The blood—that had been the Master’s idea. He had entrusted Dave with the task of collecting blood from everyone in the group—not with maguey spines or knives but with sterile needles. Dave had drawn it out of followers and put it into the vials, and Paul had placed them all into that cooler and everyone was to take it—accept it like communion wine. “Absorb one another’s weakness,” Rafael had urged the group. “Grow stronger. Nourish yourself, like the plants, the earth. . . .”
Most of the followers had balked—especially after Zoe’s response. And the few brave souls who did gagged and wretched, anything but stronger, the opposite of nourished. . . .
Warren had shouted the question, “Where did the blood come from? He didn’t take it from me!” Paul had said, “Me neither!” and soon Las Aguas was echoing with chatter. Where had Dr. Dave gotten all that blood?
Vanessa, who suspected that Dave had simply lent his professional name to the blood collection, had a different question: Where had Rafael gotten the blood?
She could still taste it. Her stomach turned. . . .
She remembered the Master’s pathetic effort with Zoe in the sunroom. After it was over and everyone had left, Vanessa had given up on her walk home, returned to the studio and gone to bed with Rafael—a last-ditch attempt to feel right again. That metallic taste still in her mouth, she had slipped beside him in bed and asked, “Where did the blood come from, Rafael?
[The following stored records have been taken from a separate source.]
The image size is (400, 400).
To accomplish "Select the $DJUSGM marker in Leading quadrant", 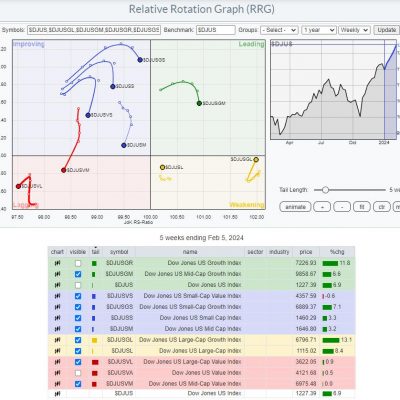I will coord(199,103).
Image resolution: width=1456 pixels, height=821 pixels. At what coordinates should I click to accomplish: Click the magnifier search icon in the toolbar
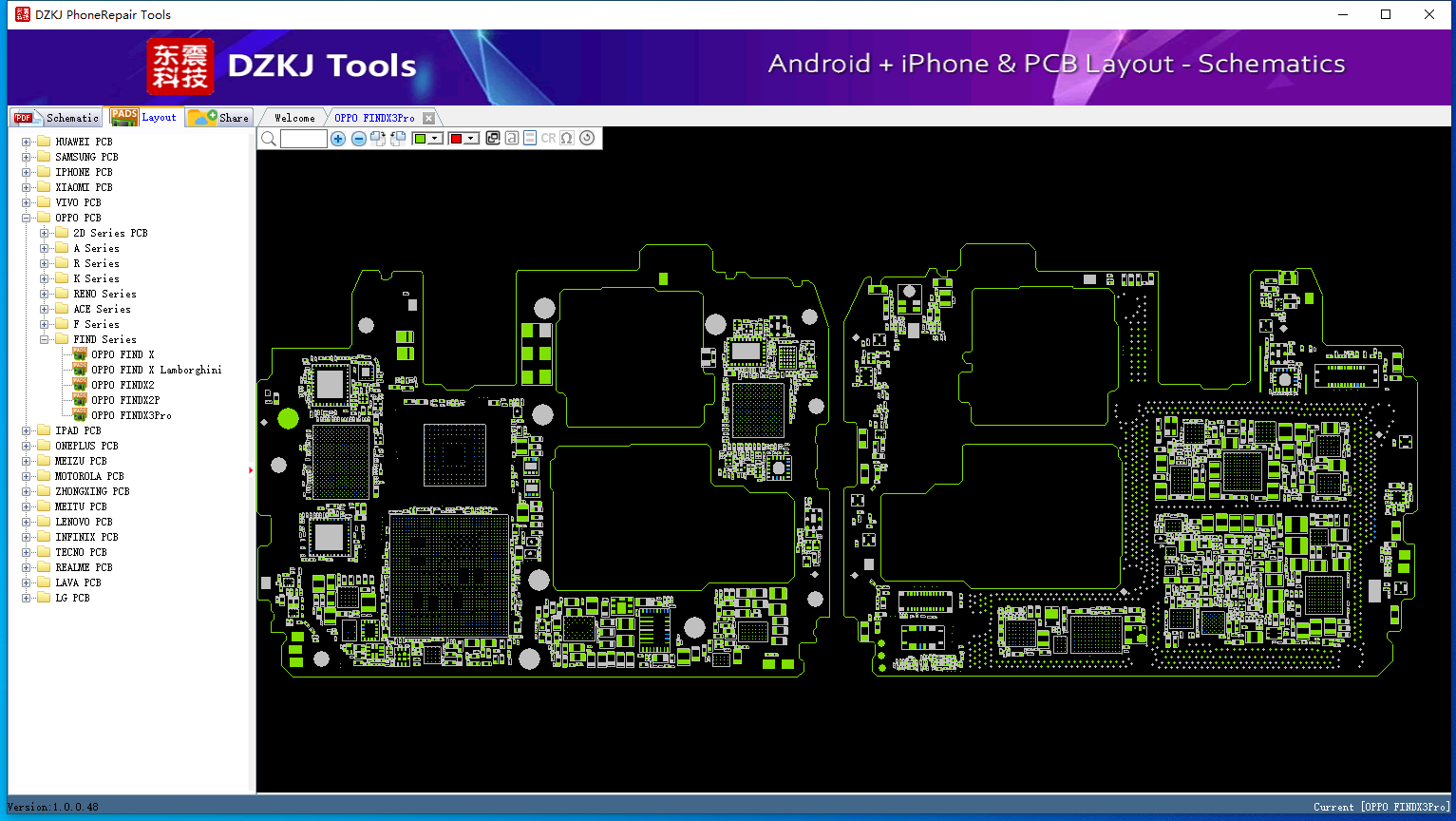point(269,139)
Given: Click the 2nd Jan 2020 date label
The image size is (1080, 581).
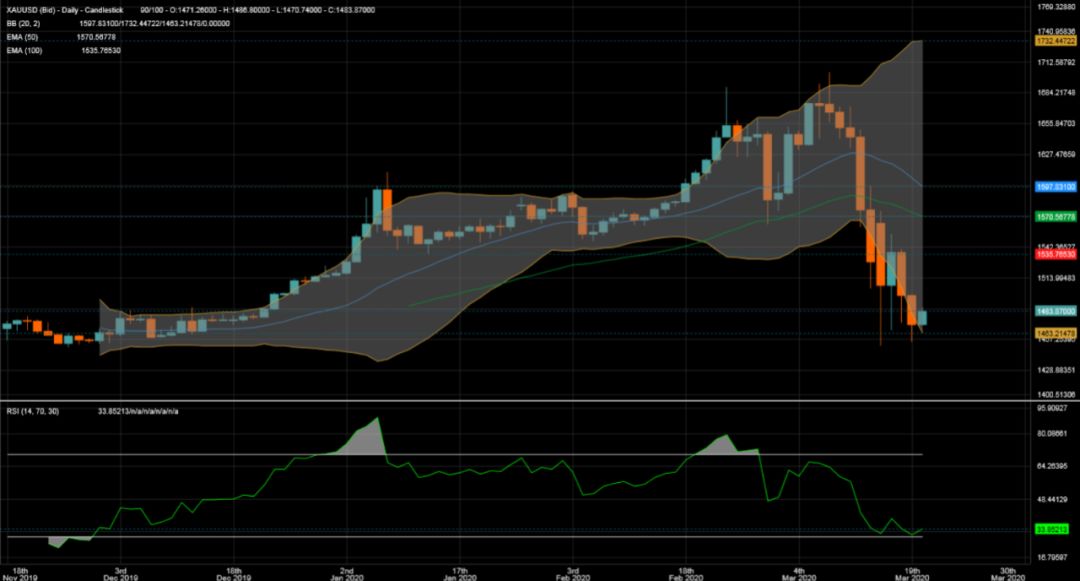Looking at the screenshot, I should tap(346, 571).
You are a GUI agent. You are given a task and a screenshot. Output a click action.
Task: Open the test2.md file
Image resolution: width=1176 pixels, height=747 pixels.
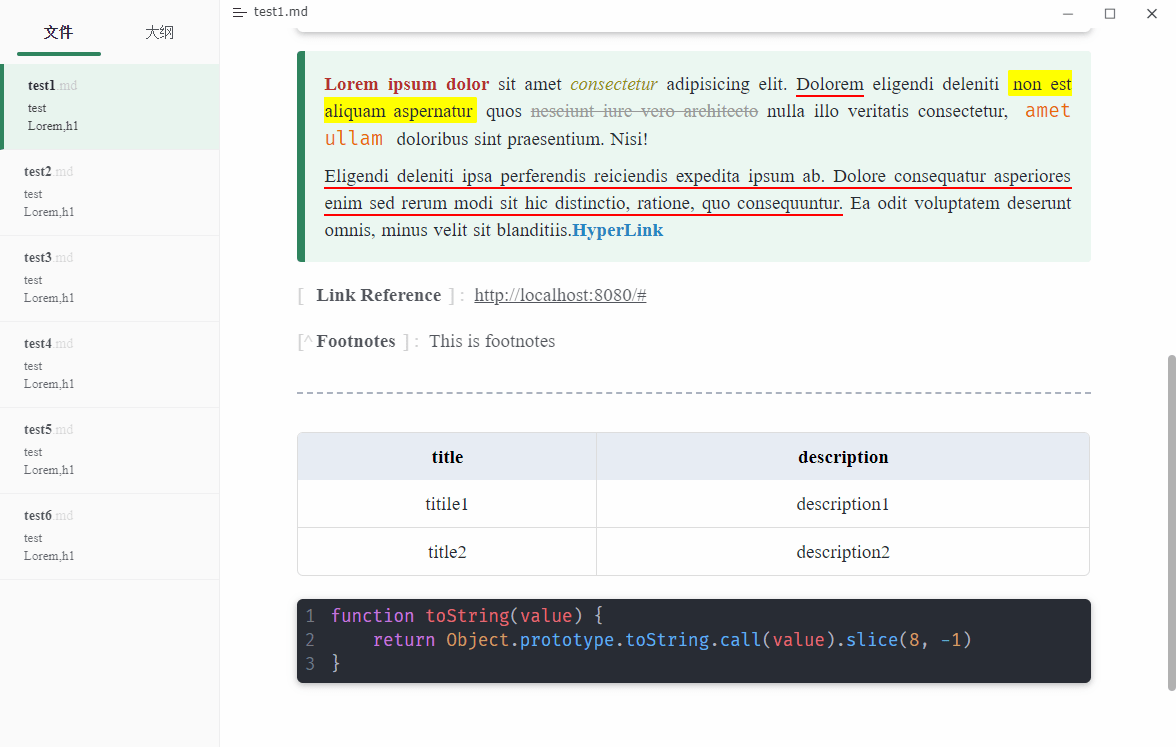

If so many of us didn’t give, then who did? Who gave that much?”
He had said nothing. He had grabbed her by the shoulders and flipped her onto her stomach, shoving her head into the pillow, grabbing her by the hair. He had stood her up on all fours and thrown himself behind her—all force, a show of brute strength, the light within him gone. And then he couldn’t even perform.